Le président fait son apparition à l'intérieur. Je me sens plus en danger que jamais, sanglée à mon siège ainsi. Il a toujours la main sur son flingue rangé dans sa ceinture, et c'est un détail qui attire trop mon regard pour que je m'intéresse à ce qu'il dit ou fait. Cet homme est incroyablement dangereux. Mais ce n'est que quand je le vois bouger et me tourner le dos que je comprends que la menace ne vient pas de sa main droite posée sur l'arme à sa ceinture, mais plutôt de celle de gauche qui vient de se saisir d'un silencieux caché sous la veste. En un temps record il le pointe sur le front d'Emmy. Je ravale un cri.

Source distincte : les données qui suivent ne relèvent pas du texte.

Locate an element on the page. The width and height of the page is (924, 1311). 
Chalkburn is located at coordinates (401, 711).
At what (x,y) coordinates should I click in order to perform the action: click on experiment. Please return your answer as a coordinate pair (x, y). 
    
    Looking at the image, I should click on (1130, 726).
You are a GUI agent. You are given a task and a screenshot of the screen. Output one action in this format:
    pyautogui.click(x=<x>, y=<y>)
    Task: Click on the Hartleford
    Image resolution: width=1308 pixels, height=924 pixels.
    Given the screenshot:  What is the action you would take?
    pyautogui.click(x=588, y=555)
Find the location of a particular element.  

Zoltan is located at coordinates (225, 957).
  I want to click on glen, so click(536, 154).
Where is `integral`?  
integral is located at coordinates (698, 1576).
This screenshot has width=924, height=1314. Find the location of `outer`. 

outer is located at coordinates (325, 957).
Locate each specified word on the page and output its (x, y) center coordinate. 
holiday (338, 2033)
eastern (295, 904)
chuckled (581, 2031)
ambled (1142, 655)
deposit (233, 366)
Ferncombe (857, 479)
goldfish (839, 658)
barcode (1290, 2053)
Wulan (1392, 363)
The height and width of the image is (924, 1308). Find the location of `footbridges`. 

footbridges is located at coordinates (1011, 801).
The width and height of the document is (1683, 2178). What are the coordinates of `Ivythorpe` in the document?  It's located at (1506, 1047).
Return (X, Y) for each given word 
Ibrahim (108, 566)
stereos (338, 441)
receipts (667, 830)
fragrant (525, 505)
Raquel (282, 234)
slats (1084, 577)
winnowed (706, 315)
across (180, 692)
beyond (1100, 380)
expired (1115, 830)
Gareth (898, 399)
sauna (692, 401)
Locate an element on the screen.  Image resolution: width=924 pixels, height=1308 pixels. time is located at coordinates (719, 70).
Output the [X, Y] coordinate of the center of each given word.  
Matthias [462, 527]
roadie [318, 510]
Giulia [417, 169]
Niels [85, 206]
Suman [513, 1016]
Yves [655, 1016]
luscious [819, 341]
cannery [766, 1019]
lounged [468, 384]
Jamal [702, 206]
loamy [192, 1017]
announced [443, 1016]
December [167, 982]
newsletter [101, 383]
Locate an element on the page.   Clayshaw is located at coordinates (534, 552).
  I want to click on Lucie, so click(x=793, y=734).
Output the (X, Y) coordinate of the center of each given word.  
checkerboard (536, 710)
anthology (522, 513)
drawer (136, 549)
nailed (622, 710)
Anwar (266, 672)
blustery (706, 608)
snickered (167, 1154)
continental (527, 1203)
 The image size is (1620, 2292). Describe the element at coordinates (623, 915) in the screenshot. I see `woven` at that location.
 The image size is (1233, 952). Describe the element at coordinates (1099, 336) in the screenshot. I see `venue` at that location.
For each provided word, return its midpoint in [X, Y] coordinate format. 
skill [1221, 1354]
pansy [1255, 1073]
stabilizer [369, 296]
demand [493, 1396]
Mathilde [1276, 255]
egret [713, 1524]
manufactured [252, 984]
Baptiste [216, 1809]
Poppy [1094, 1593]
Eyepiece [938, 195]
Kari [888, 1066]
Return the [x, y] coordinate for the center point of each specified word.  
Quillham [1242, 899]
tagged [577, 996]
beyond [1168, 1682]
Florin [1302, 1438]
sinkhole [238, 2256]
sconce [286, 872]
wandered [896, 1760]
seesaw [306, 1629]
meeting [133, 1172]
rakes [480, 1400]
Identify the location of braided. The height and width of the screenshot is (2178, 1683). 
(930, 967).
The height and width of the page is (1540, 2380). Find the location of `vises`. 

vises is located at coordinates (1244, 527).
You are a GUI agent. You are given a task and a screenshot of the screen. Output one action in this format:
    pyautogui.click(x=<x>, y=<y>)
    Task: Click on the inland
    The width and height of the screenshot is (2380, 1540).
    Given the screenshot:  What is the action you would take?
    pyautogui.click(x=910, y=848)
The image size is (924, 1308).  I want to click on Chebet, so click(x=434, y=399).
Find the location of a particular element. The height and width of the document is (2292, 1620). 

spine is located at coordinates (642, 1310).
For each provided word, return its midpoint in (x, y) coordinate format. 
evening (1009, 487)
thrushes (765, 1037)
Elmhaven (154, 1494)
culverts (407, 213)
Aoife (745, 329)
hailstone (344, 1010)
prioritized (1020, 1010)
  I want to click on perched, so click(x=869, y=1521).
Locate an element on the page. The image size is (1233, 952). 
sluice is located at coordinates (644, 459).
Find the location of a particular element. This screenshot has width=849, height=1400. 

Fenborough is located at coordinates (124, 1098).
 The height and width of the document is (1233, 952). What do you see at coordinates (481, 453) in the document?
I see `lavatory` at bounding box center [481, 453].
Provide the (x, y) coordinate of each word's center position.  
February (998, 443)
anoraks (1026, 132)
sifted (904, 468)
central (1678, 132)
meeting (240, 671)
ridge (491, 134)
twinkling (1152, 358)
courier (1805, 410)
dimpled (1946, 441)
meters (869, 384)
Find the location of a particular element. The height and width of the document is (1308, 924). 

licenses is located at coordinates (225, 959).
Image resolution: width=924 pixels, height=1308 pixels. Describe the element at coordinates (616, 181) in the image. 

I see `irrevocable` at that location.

Pas d'imprudence Ambre. Survivre.
« Sachez, dit-il sans nous regarder, que je ne laisserai aucune place à la trahison. Tous ceux qui révéleront ne serait-ce qu'un mot de la vérité se verront abattre, ou mis hors d'état de nuire. »
Sa voix calme est tout sauf adaptée à la situation. Je redoute le pire. À raison. Emmy a les yeux grands ouvertes, et cette fois-ci je ne peux pas ignorer son regard.
« Que ceci vous serve de leçon. »
Et Emmy, au même moment, son regard de pure terreur bloqué sur moi :
« Sauve-les! »
Il lui tire une balle dans le crâne. Silencieuse mais dont l'efficacité me terrifie. La tête d'Emmy retombe lourdement en avant, tous ses muscles se détendent en même temps. Le repos. La seule personne saine d'esprit de ce voyage vient de se faire abattre sous mes yeux.
Elle a montré des signes de faiblesse : elle a été tuée. Telle est la leçon. Je me retrouve seule, sauf que cette fois-ci les autres ont eu la vérité en face des yeux. Ce ne sont pas des vacances en dehors de nos cellules de prison, qu'on nous a offert, c'est un allé simple vers nos tombes.
Un cadavre attaché à un siège. C'est le cadeau que nous laisse notre charmant président. Il sort, suivi par un silence lourd, significatif.
Et je suis à nouveau que terreur et remords.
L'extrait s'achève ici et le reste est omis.